+++ THE DATA

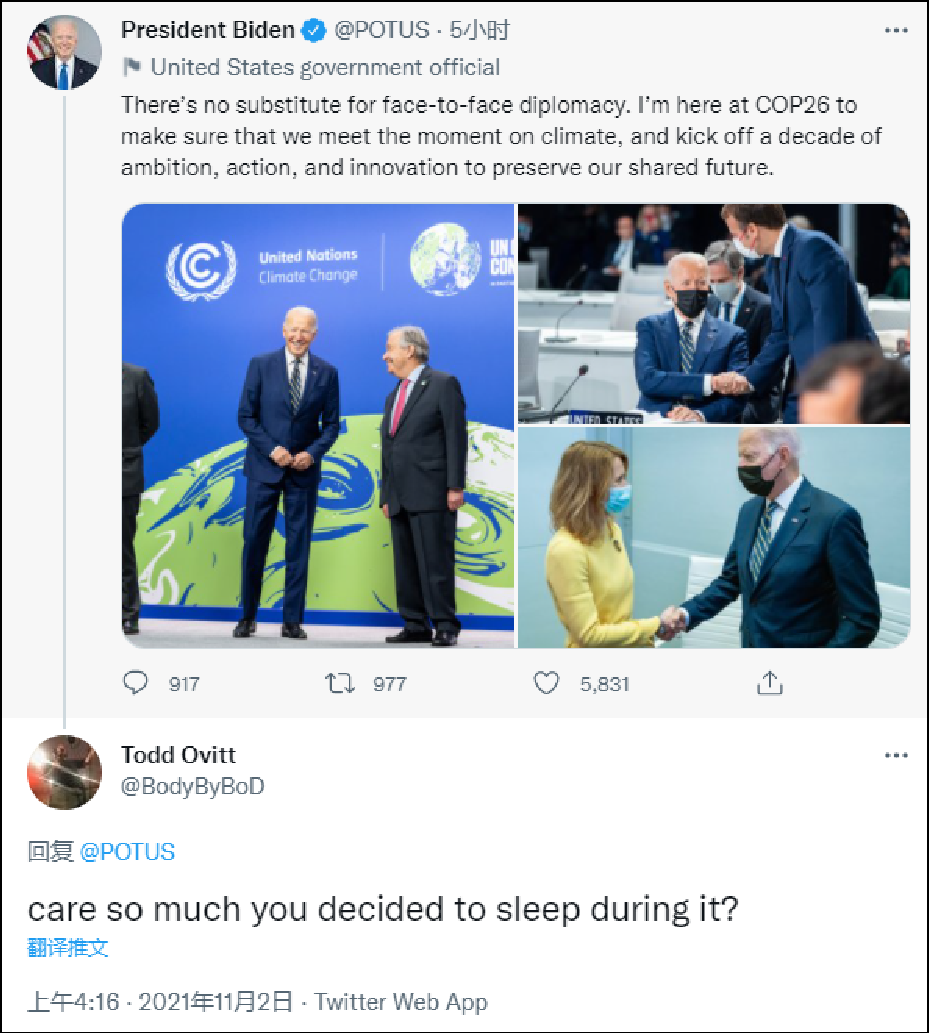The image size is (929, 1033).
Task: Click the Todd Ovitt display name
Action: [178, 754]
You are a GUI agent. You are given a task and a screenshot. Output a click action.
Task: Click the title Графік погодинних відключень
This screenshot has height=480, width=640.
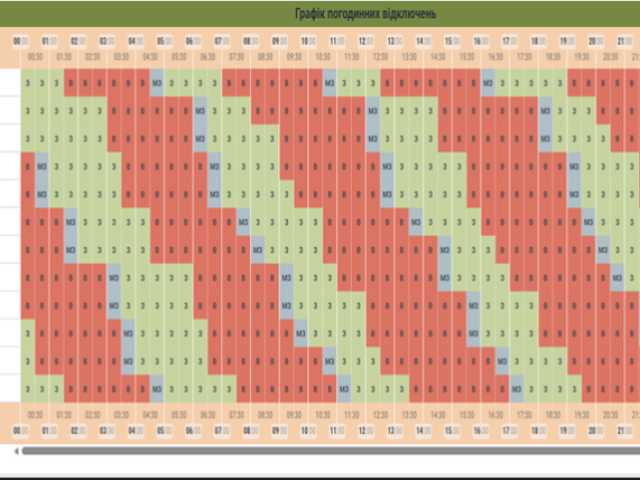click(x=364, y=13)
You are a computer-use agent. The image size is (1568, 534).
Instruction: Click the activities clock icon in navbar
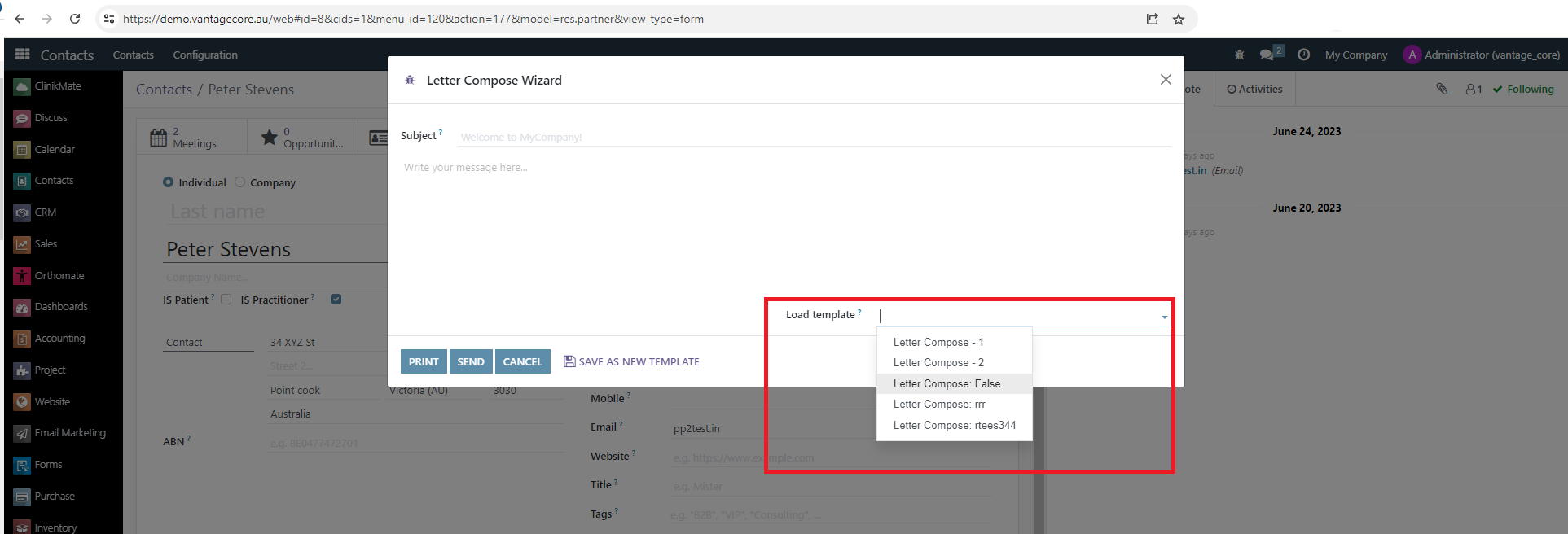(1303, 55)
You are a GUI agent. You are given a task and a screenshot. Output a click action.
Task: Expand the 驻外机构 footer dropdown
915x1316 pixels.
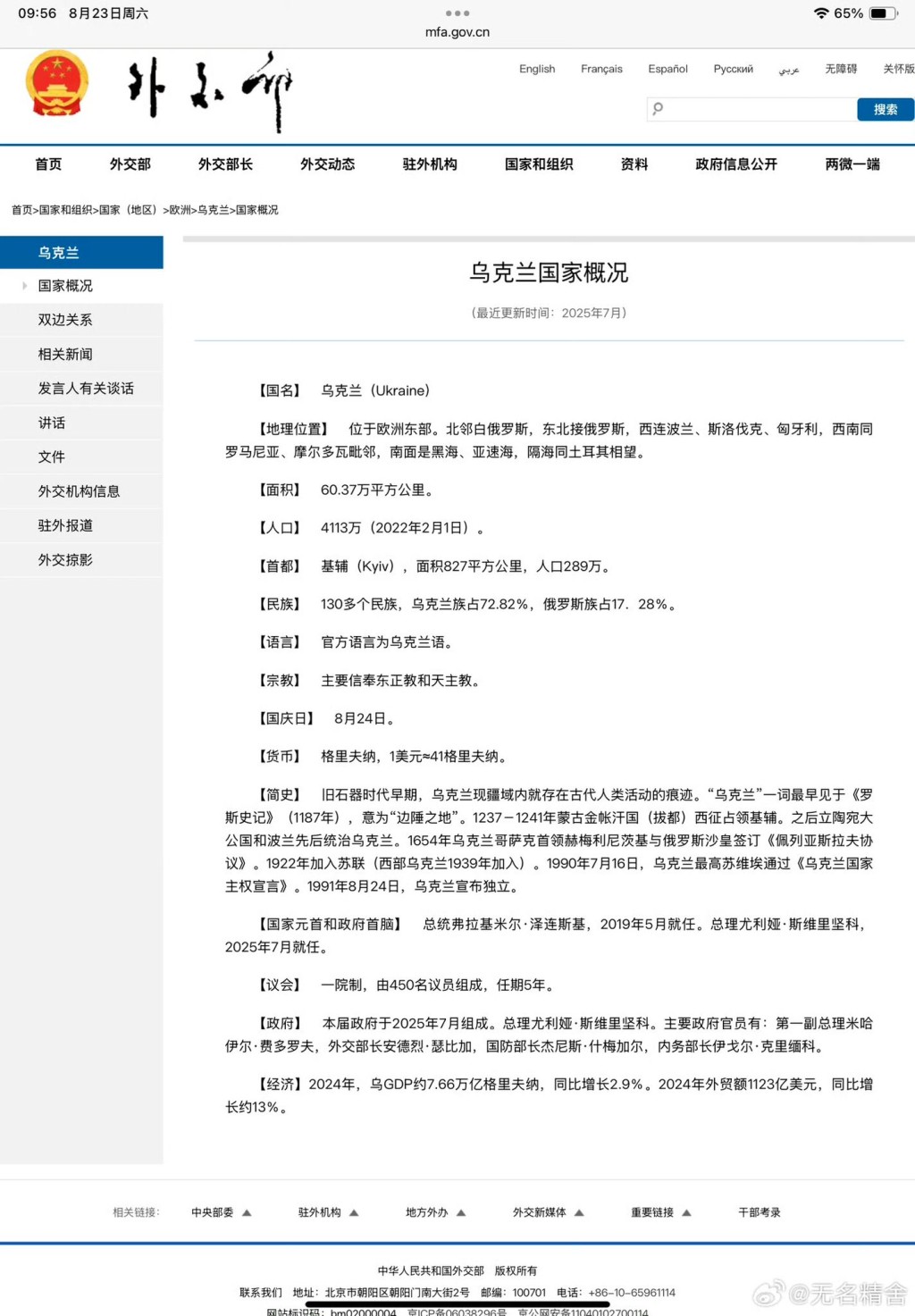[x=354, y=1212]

++++++
+++ THE DATA

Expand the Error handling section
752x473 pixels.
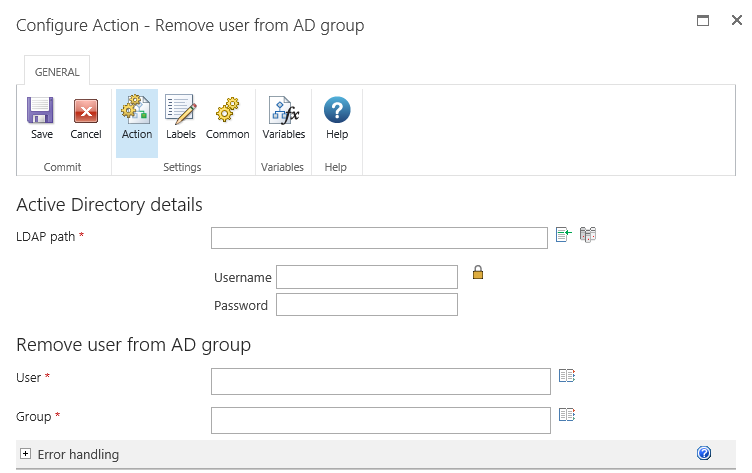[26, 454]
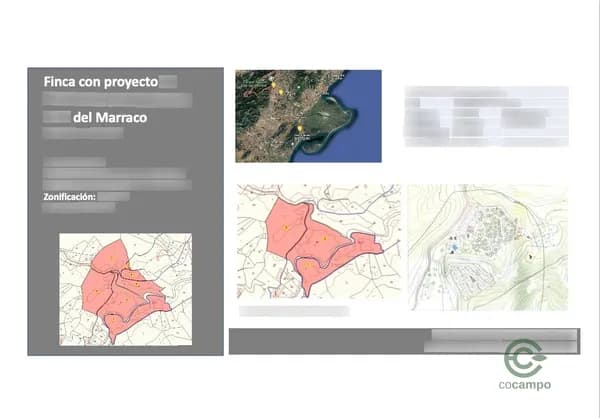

++++++

TASK OBJECTIVE – Return, from the data, each line that has the word "Expand" in it.

ANSWER –
Task: Expand the 驻外机构 footer dropdown
Expand the Error handling section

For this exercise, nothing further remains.